La compagnia statale PetroChina fa di tutto per assicurarsi petrolio grezzo e gas naturale e si è già conquistata un ruolo preminente in Africa. Per stare al passo con la Cina, la Japan Oil, Gas and Metals National Corp ha promesso di fornire un aiuto finanziario del valore di 2 miliardi di dollari alla TICAD nei prossimi cinque anni, per aiutare le aziende giapponesi attraverso progetti di sviluppo delle risorse naturali.
Nel frattempo, i paesi africani hanno espresso la loro preoccupazione riguardo all’accaparramento di materie prime da parte di alcune nazioni per il loro esclusivo guadagno. L’atteggiamento aggressivo della Cina nei confronti dell’Africa ha fatto nascere delle critiche in Occidente e nel continente africano ed è stato etichettato come un “nuovo colonialismo”. Eppure molti paesi africani sono diventati così dipendenti dalla Cina da non poter più sussistere senza di essa. Il Giappone, invece, gode in generale di un’immagine più positiva soprattutto per i suoi aiuti volti allo sviluppo. Alla TICAD, il Primo Ministro Abe ha dichiarato apertamente la sua posizione a riguardo: “Vogliamo realizzare in Africa un’industrializzazione in grado di creare lavoro e crescita”.

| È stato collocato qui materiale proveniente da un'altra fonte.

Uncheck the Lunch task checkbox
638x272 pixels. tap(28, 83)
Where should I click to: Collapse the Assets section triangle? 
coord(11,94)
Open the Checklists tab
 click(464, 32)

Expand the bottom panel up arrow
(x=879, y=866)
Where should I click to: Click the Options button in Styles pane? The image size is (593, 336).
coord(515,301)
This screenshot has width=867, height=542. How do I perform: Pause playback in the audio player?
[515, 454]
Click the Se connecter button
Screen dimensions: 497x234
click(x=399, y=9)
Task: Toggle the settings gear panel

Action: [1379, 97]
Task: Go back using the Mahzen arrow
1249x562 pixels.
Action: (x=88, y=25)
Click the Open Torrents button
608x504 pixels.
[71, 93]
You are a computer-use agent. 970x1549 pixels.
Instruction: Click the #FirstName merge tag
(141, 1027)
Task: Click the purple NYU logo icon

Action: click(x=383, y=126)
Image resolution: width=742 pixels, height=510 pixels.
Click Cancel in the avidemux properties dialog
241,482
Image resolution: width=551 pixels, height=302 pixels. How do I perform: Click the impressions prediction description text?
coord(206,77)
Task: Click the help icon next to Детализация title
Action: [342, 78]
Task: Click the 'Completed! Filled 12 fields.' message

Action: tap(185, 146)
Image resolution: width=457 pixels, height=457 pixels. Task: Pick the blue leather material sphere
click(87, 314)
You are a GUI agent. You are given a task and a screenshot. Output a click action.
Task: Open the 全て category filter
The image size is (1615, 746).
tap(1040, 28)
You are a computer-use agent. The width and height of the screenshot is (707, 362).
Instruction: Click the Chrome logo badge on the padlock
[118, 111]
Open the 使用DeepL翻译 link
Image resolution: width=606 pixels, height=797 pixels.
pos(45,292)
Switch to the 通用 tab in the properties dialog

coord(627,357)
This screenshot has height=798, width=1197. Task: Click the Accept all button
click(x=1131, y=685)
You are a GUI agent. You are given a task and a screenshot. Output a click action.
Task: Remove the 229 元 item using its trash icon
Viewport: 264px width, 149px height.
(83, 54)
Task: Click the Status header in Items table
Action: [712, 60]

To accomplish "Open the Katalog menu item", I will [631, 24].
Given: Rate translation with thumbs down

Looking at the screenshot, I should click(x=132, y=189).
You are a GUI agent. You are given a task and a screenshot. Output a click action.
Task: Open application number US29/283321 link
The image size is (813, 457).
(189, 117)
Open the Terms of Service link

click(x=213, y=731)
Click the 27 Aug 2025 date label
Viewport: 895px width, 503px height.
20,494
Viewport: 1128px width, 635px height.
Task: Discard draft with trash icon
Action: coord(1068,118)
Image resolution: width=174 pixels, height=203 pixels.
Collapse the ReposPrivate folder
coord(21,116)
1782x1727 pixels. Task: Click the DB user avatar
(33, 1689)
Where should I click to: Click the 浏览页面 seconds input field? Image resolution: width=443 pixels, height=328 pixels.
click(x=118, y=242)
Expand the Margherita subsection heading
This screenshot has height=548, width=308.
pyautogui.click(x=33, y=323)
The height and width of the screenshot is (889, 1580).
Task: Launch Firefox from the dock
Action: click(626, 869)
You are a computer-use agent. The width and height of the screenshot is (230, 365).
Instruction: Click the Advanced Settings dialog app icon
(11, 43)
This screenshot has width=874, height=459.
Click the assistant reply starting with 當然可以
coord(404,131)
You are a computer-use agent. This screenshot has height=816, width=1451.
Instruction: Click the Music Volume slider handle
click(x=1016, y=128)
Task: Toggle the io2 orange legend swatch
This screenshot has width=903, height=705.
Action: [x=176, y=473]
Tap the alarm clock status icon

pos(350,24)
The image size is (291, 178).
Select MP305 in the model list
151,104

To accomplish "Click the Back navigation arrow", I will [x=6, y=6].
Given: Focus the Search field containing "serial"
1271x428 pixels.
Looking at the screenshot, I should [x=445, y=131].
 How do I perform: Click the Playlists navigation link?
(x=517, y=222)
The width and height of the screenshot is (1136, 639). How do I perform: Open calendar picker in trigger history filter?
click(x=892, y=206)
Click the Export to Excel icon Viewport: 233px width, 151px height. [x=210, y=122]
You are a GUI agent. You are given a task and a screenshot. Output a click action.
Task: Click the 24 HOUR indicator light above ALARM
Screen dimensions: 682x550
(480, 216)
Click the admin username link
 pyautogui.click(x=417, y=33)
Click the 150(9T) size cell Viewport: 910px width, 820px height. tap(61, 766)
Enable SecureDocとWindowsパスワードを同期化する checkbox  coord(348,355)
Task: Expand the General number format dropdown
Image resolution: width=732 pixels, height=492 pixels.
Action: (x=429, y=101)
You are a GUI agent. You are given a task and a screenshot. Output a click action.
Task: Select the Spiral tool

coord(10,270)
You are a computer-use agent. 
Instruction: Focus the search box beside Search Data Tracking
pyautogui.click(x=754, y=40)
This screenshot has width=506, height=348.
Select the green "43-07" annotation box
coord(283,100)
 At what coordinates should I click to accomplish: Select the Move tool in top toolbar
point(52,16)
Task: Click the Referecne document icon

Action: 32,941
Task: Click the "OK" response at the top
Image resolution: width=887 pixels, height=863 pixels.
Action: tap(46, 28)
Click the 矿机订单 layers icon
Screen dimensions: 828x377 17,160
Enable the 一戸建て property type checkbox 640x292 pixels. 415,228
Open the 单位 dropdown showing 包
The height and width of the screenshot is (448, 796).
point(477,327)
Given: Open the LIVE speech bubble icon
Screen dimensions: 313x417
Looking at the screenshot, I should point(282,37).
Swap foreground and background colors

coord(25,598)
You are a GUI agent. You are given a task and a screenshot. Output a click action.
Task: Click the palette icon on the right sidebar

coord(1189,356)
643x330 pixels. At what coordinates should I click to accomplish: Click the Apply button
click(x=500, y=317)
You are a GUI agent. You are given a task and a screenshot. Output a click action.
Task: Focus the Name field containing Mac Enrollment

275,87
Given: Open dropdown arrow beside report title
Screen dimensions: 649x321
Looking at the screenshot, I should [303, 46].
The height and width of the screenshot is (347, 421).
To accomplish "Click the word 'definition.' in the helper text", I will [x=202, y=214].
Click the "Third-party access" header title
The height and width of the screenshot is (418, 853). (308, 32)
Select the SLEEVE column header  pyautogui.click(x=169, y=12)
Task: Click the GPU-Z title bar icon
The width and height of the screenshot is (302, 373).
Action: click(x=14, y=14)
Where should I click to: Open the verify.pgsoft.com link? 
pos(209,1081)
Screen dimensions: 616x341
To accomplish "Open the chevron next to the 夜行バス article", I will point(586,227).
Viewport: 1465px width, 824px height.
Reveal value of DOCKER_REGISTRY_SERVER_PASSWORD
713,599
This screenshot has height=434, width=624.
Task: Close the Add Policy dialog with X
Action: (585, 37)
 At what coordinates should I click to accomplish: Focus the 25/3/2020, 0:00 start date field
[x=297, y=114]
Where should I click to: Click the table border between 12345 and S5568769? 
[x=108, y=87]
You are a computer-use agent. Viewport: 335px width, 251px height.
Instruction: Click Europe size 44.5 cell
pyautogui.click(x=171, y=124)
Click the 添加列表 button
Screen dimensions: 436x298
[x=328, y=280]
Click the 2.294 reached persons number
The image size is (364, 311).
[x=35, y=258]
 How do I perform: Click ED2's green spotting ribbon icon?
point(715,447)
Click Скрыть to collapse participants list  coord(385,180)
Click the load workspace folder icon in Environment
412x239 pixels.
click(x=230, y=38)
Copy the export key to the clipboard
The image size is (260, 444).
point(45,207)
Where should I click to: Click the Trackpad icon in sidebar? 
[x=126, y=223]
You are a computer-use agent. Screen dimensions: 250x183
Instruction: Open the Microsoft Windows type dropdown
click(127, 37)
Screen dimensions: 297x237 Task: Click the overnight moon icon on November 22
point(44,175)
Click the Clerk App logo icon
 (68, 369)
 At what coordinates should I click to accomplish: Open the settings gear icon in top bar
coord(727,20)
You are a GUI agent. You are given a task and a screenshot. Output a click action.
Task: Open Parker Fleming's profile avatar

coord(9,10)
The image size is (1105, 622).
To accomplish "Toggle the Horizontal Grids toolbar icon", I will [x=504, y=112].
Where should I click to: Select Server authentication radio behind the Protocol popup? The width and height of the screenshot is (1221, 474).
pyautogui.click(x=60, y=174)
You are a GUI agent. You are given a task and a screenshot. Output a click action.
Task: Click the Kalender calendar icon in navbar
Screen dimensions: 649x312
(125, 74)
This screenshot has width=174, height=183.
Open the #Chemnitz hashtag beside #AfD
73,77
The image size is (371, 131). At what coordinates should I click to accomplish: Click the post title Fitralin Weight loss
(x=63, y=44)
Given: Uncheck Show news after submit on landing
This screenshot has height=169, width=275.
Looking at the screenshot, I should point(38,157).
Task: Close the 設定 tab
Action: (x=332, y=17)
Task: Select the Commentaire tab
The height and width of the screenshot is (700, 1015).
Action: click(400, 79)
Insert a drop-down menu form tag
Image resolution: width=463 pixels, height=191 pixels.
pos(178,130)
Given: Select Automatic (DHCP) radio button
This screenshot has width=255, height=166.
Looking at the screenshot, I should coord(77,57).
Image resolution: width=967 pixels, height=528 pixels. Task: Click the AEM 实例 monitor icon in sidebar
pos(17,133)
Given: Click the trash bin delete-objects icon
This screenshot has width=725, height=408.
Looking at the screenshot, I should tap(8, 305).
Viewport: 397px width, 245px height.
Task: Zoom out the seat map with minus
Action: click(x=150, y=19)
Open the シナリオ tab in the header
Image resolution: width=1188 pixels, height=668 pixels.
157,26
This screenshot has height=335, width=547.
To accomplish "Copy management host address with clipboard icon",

Il recente peggioramento delle relazioni economiche fra Cina e Giappone a causa delle dispute territoriali ha spinto entrambi i paesi a consolidare accordi economici alternativi. Nel primo trimestre del 2013, per esempio, il commercio fra le due nazioni è diminuito del 10 per cento, paragonato allo stesso periodo del 2012. In particolare, il netto declino delle esportazioni giapponesi in Cina ha spinto il Giappone a cercare mercati sostitutivi. Tuttavia il Giappone dovrà lavorare sodo se vuole riconquistare la sua presenza nel continente africano.